Dr. Reed’s cause of death was listed as a type of cancer called leiomyosarcoma. This uterine cancer was greatly accelerated by a botched operation in 2013, when the doctor first went under the knife for the removal of precancerous fibroids. Dr. Reed was told that it was safe to surgically remove the fibroids with the high-powered tool called a morcellator.
The morcellator device works by slicing up tissue and vacuuming up cancerous cells piece by piece. The morcellator was approved by the U.S. FDA in 1995. The device has a spinning blade that slices up tissue so that it can be extracted through small incisions. Many surgeons regard it as a great boon to minimally invasive surgery, but if a patient has cancer, as Dr. Reed did, morcellation can worsen and spread the disease. The problem is that fibroids can’t be reliably distinguished from leiomyosarcoma.
The morcellator operation exacerbated Dr. Reed’s condition. The tool had spread harmful cancer cells inside her body. In just minutes, the slicing and dicing elevated her disease status from stage I to stage IV cancer. Days after her initial operation, biopsy reports revealed Dr. Reed had hidden leiomyosarcoma, a rare and aggressive cancerous soft tissue tumor.
Doctor Who Denounced Morcellator Dies
Dr. Reed then embarked on an extensive treatment plan that included chemotherapy radiation, immunotherapy, and experimental treatments. She also underwent several major operations. Meanwhile, the cancer kept spreading, to her lungs, spine, abdomen. Following the first surgery, both Dr. Reed and Dr. Noorchashm pushed for FDA to ban power morcellators. They sent thousands of emails to the FDA and several sectors across the country. They also emailed device makers, hospitals, legislators, professional societies, individual doctors, and news outlets.
One in 350 Women Affected
The devastated pair attained a major victory in 2014, a year after Dr. Reed’s surgery. They got the FDA to examine published and unpublished data on morcellation. Earlier estimates showed that between one in 10,000 to in one in 500 women with fibroids could have undiagnosed leiomyosarcomas or other uterine sarcomas. In April 2014, the FDA reevaluated. The agency concluded that hidden sarcomas were more common, affecting one in 350 fibroid cases. Soon afterwards, Johnson & Johnson pulled its morcellators from the market.

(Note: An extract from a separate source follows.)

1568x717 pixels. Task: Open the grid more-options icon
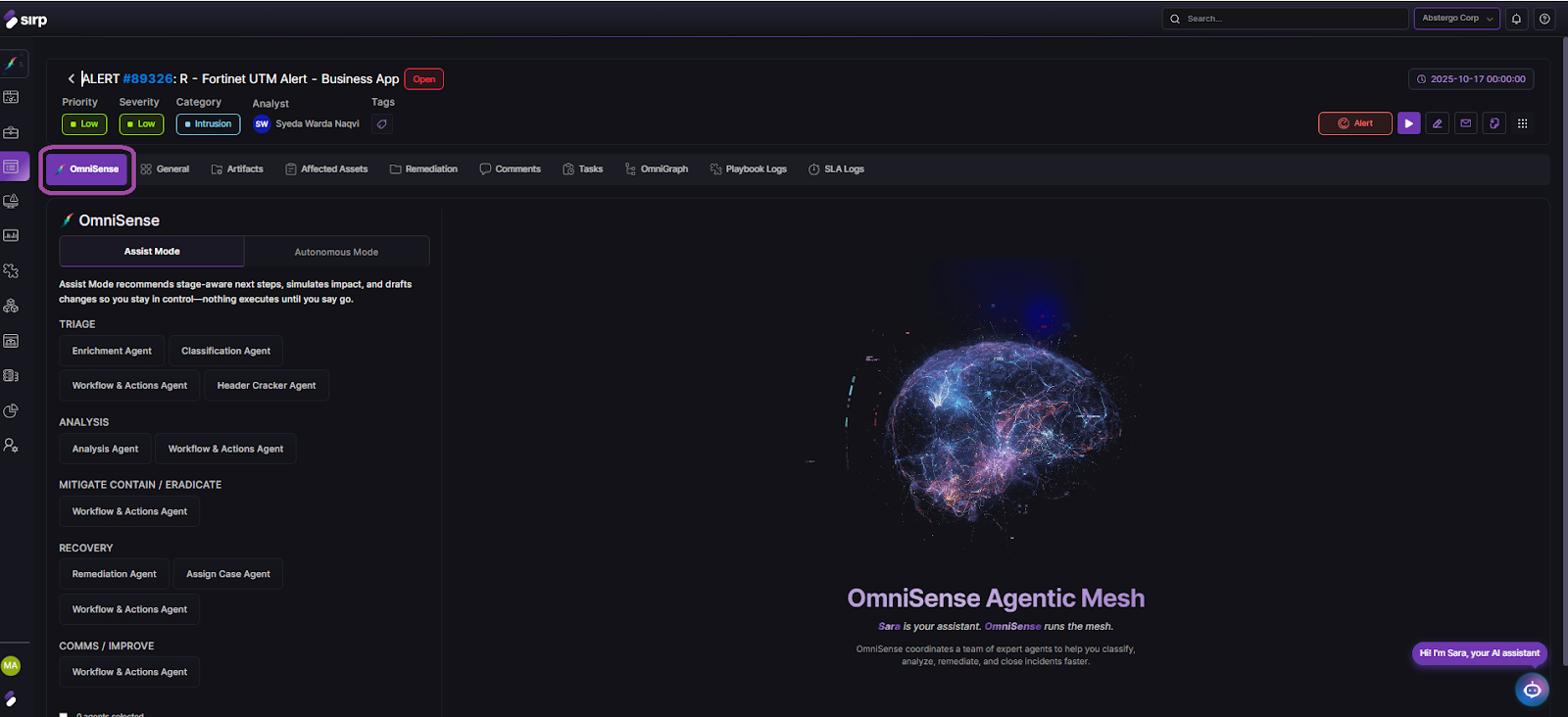point(1522,123)
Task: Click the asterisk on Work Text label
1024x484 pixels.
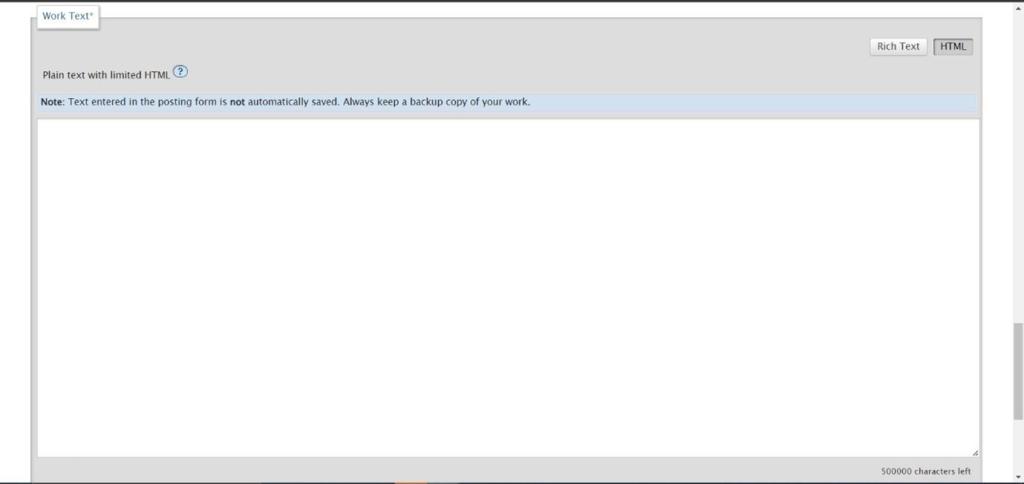Action: [91, 14]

In November of 2014, the doctor pair gained another victory, as FDA released recommendations against using morcellators in a majority of women with uterine fibroids. The agency said that using the power morcellator on fibroid patients with hidden sarcoma could spread the cancer and reduce the patients’ mortality. The FDA also stressed that the statement should be treated as a “safety communication.” It did not issue any new regulation for morcellators.
Sadly, any victories the couple gained for morcellator safety came too late to help Dr. Reed. But heroically, she successfully turned a personal tragedy into a crusade to save other women from the procedure that had so harmed her.